# TEXTE FOURNI

SON HISTOIRE

La Bleue mixte

Introduction

Les premières traces écrites d’une stratégie de sélection bovine trouvent leurs origines dans les monastères des abbayes au Moyen-Age. Durant cette période, cette sélection ne peut se faire que sur les critères extérieurs. Dans le cas de la Bleue Mixte dans le Nord de la France, les abbayes de Liessies et de Maroilles ont joué un rôle prépondérant.

La sélection bovine va connaitre un bouleversement pendant la révolution industrielle et en particulier en Angleterre. Les progrès techniques, les avancées scientifiques développent les stratégies d’amélioration des races bovines.

Le bétail « Bleu indigène » de nos régions qu’on utilisait pour le traditionnel triptyque (lait, viande, trait) va connaitre tout le long de son histoire de profondes modifications en plusieurs étapes.

1840-1885

La Durhamisation

DU BÉTAIL BLEU INDIGÈNE

1840-1880

Vers les années 1840-1850, des agronomes et des présidents de syndicats d’élevage visitent les fermes en Angleterre et sont stupéfaits de la qualité du cheptel anglais. Parallèlement, en Belgique, on utilise la race Hollandaise pour améliorer la production laitière. Cet engouement chez les éleveurs pour la race Shorthorn[1] encouragé par les syndicats d’éleveurs en Belgique et en France, entraîne un processus de « Durhamisation » des cheptels sur trente ans (1850-1880).

# EXTRAITS DE DONNÉES

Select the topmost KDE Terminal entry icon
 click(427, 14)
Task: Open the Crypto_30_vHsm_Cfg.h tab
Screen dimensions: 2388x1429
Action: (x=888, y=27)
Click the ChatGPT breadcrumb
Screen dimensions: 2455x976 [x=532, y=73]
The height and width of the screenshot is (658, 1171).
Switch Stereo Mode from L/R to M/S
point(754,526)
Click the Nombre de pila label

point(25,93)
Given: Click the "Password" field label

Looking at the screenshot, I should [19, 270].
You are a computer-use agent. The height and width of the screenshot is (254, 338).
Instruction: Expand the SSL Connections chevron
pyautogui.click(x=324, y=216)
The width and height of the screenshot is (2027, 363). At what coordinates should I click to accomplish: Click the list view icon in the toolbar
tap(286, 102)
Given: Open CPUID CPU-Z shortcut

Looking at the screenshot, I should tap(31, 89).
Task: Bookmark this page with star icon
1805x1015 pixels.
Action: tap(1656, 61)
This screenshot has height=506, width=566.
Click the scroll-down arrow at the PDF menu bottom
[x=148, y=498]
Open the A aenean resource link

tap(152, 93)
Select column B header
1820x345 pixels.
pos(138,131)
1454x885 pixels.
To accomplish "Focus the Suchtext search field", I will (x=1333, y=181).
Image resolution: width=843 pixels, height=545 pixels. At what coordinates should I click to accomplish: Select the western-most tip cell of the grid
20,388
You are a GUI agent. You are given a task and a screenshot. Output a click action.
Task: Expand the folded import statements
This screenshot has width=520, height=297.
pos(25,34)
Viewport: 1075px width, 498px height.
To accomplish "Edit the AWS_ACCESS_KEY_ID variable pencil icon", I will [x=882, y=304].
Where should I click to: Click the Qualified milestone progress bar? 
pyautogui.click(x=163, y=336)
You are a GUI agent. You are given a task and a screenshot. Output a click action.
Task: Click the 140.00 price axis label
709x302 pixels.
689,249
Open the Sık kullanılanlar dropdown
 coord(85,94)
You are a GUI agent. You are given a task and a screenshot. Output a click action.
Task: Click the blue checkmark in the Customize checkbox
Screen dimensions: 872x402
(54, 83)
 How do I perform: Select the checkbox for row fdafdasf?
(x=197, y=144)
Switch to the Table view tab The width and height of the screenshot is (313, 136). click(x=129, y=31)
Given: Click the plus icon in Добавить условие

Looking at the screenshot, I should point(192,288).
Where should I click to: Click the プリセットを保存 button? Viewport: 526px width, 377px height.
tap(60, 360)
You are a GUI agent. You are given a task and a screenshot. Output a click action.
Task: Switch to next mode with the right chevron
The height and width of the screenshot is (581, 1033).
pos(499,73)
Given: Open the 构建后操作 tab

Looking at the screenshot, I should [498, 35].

# TRAVAIL À FAIRE
(1) Traduisez en anglais la phrase suivante du texte sur la Bleue mixte : « La sélection bovine va connaitre un bouleversement pendant la révolution industrielle et en particulier en Angleterre. »
(2) Prolongez le texte sur la Bleue mixte à la suite de sa dernière phrase.

# RÉPONSES DANS L'ORDRE
(1) Cattle breeding would undergo an upheaval during the Industrial Revolution, particularly in England.

(2)
1880-1885

Vers 1880-1885, les éleveurs constatent que les améliorations de la musculature et de la précocité des bovins grâce au Durham dégradent la qualité de la graisse et les rendements laitiers. On cesse alors les croisements avec la race anglaise. On tente alors des corrections par la race Hollandaise.

On s’oriente alors avec un bétail « durham-hollandais-indigène » qui sera la base génétique de la Bleue Mixte.

[1] La « Shorthorn » est une race bovine britannique aussi appelée « Durham ».


1890-1945

L'affirmation

DE LA BLEUE MIXTE

1890

L’année 1890 est un tournant dans l’histoire de la Bleue Mixte. La Belgique met en place la Société Nationale pour l’amélioration des races bovines. C’est aussi à cette époque que des éleveurs de Tirlemont, de Waremme et d’Hesbaye isolent un bétail « bleu » remarquable sans les défauts du Durham.

C’est surement à partir de cette époque (1895) que la Bleue Mixte s’installe durablement dans les provinces belges d’où ses différents noms : « race Hennuyère » ou « race du Hainaut », « race de Condroz-Famenne », « race de Mons », « Bleue de Tirlemont », et en France : « Bleue de Bavay », « Maubeugeoise ».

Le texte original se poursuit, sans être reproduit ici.